** start **

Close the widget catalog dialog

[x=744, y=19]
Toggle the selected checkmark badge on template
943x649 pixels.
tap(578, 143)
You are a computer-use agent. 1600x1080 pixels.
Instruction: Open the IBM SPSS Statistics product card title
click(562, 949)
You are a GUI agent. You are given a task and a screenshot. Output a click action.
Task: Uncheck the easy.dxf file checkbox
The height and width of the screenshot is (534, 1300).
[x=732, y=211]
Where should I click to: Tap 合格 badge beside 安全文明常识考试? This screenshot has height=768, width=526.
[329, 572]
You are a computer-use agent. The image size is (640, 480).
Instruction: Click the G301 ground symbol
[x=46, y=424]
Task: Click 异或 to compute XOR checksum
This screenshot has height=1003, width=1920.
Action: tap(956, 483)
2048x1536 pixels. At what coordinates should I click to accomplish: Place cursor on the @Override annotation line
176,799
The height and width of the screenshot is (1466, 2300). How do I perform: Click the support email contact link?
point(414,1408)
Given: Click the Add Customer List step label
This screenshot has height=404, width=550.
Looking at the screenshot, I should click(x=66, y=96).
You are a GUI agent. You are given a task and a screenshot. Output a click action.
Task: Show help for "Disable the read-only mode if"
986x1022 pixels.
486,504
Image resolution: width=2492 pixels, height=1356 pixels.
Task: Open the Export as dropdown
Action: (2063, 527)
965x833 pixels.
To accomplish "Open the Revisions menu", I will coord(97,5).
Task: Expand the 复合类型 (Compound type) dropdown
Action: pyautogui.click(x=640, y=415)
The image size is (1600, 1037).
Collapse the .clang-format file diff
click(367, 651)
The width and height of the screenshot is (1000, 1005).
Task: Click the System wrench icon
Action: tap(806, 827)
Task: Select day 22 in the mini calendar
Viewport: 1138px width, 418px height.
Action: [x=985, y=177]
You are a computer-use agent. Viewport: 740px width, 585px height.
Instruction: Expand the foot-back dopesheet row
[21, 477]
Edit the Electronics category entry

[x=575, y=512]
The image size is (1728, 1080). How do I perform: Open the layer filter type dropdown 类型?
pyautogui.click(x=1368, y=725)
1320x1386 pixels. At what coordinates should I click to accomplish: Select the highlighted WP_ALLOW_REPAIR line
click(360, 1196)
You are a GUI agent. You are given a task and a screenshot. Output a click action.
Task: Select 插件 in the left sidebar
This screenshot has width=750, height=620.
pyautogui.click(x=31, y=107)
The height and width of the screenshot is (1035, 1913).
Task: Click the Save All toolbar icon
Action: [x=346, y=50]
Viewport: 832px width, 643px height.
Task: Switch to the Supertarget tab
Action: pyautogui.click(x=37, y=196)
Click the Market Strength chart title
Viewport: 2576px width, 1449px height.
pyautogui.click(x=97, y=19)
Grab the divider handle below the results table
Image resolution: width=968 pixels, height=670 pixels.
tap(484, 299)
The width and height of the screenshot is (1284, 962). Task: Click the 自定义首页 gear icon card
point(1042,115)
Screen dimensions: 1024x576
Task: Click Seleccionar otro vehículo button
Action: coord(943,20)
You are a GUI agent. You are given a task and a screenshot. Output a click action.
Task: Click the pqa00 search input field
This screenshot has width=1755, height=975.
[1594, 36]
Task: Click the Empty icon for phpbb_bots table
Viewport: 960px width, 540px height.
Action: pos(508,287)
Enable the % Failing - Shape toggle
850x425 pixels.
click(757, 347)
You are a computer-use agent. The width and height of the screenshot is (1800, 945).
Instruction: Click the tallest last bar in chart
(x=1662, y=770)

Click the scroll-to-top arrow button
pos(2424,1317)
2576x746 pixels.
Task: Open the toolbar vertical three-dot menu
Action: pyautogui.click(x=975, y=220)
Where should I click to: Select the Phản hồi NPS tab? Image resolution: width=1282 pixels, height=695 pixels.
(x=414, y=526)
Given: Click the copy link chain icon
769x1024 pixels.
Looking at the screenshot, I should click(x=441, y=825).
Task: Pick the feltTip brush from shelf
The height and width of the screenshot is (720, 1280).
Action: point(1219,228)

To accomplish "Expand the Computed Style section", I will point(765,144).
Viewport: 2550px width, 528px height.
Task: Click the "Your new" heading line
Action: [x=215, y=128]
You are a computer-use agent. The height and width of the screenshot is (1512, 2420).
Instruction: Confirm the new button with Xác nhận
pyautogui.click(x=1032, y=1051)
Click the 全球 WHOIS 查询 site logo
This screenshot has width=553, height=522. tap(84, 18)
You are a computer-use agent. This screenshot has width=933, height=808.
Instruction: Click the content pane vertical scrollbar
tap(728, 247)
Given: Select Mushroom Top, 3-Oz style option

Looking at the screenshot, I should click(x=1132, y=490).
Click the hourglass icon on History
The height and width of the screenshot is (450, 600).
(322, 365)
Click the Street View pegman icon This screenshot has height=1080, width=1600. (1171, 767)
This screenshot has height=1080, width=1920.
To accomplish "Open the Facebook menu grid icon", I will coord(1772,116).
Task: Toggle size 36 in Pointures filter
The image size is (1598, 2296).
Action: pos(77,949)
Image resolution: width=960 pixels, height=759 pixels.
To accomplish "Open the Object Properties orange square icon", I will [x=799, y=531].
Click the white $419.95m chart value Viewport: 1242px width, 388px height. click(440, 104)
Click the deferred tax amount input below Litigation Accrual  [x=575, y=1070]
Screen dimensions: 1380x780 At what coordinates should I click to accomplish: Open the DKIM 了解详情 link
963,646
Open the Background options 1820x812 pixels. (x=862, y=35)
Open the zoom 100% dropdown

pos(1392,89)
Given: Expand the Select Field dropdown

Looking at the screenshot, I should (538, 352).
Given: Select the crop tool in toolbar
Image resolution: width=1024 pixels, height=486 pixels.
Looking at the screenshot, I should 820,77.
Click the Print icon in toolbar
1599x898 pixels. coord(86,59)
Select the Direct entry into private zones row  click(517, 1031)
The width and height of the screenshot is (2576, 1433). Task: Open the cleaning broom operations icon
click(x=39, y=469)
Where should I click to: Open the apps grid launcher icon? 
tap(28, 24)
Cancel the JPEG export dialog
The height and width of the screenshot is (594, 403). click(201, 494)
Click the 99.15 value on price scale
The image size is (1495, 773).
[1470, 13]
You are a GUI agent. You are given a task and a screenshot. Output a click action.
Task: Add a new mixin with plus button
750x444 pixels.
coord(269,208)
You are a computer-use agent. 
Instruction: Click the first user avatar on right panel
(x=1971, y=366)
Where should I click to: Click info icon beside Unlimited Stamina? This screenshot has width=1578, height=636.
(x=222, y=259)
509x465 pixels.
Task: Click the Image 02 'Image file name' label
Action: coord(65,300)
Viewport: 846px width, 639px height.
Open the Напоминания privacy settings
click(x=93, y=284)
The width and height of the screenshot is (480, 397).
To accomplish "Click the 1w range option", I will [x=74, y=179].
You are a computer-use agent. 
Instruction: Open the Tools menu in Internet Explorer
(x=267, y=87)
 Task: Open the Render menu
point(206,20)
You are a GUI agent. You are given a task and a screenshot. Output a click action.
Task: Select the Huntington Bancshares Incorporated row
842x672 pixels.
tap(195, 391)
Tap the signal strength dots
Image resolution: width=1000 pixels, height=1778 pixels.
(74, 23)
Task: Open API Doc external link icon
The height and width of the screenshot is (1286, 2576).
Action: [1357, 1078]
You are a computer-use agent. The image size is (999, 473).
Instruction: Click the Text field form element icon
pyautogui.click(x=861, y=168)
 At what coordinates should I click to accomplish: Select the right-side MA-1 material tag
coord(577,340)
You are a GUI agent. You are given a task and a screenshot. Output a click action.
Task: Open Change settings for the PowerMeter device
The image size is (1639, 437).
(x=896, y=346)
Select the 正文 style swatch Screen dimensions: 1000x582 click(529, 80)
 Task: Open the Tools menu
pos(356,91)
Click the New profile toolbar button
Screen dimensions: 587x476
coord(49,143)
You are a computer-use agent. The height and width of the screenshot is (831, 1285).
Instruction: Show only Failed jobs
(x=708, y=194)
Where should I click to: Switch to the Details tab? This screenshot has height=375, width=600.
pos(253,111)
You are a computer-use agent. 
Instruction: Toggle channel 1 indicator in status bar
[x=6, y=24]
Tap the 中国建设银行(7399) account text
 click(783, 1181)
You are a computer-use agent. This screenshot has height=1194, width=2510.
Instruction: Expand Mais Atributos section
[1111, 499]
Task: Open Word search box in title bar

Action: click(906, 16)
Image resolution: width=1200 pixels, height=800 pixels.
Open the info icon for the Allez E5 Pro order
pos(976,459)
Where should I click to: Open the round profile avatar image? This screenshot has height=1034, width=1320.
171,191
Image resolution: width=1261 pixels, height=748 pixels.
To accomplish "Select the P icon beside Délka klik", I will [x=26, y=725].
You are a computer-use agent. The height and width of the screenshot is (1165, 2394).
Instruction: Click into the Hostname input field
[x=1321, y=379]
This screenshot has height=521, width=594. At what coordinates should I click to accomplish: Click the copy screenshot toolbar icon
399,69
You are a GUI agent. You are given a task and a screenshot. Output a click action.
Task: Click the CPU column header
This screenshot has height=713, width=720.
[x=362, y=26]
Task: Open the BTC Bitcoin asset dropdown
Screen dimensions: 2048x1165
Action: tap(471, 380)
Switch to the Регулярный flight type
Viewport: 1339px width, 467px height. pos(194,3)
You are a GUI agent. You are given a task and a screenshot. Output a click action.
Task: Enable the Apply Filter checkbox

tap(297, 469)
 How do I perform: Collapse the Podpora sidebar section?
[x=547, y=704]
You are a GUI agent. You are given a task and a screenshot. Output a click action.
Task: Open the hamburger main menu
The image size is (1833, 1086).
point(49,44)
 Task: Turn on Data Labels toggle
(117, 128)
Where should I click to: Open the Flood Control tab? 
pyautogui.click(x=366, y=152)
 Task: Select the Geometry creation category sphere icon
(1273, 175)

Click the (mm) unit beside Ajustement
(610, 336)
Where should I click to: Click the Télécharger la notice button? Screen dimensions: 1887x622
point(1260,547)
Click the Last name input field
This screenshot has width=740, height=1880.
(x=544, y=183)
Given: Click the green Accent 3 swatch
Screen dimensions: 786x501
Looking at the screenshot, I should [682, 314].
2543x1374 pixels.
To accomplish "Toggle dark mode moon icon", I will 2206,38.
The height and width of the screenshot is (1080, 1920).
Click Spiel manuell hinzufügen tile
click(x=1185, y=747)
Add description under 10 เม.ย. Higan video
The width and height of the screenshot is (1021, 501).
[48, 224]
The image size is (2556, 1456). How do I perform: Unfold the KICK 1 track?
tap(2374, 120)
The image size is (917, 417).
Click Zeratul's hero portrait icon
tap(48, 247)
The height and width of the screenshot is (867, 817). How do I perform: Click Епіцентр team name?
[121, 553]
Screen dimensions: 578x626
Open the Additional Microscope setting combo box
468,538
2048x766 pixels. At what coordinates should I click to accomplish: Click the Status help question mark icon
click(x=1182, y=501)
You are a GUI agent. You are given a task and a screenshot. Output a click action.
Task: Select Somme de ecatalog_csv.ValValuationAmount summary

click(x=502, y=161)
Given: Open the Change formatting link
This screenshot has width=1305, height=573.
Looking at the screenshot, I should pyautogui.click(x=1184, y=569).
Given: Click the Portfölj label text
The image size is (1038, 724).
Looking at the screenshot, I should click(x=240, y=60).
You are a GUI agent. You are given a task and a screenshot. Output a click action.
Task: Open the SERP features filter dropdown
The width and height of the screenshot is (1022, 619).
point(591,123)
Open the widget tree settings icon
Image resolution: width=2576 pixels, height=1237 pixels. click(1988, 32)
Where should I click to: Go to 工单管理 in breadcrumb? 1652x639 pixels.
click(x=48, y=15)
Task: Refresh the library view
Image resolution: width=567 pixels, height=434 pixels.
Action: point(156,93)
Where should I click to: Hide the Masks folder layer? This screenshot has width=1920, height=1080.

** end **

● Objective
Rewrite the material from the line with "You are a computer-use agent. The image size is (640, 480)." to the line with "Looking at the screenshot, I should click(x=66, y=96).", changing "ground symbol" to "earth symbol" and leaving everything else unchanged.

● Solved problem
You are a computer-use agent. The image size is (640, 480).
Instruction: Click the G301 earth symbol
[x=46, y=424]
Task: Click 异或 to compute XOR checksum
This screenshot has height=1003, width=1920.
Action: tap(956, 483)
2048x1536 pixels. At what coordinates should I click to accomplish: Place cursor on the @Override annotation line
176,799
The height and width of the screenshot is (1466, 2300). How do I perform: Click the support email contact link?
point(414,1408)
Given: Click the Add Customer List step label
This screenshot has height=404, width=550.
Looking at the screenshot, I should click(x=66, y=96).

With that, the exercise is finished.